If the success of Big Mouth has taught Nick Kroll anything, it’s just how many people in the world have had sex with their pillows. When he and his childhood best friend Andrew Goldberg were first dreaming up their hit animated show about the growing pains of puberty, they based the character of Jay Bilzerian, who has deeply involved relationships with a wide variety of soft furnishings, on a specific friend they knew as kids. Countless fans have let Kroll know since that their friend was far from unique.
“It happens a lot,” says the 43-year-old, a smile playing at the corner of his mouth as he speaks over a video call from his home office in Los Angeles. “It tends to be men who’ve had sex with pillows, but then there’s a lot of women who talk about corners of couches, or long baths with the faucet on. Very little surprises me now. That’s the beauty of the show. It makes you realise that the weird thing you did, or that you heard about, was happening all over the place. It’s all pretty common.”
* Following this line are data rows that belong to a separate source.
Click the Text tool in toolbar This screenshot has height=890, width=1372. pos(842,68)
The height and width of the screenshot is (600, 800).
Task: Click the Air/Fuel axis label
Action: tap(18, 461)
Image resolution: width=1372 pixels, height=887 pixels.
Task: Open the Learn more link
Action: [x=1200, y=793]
Big Mouth returns for its fifth season this week, bringing us another instalment of what The New York Times has called “the greatest work of puberty-themed art ever created”. The initial premise of the show was for Kroll and Goldberg, along with co-creators Jennifer Flackett and Mark Levin, to explore the confusion of their own adolescence by following semi-autobiographical characters named Nick (voiced by Kroll) and Andrew (John Mulaney) as they lurch towards adulthood under the erratic influence of Andrew’s Hormone Monster Maury, a suitably deranged personification of puberty itself (also voiced by Kroll).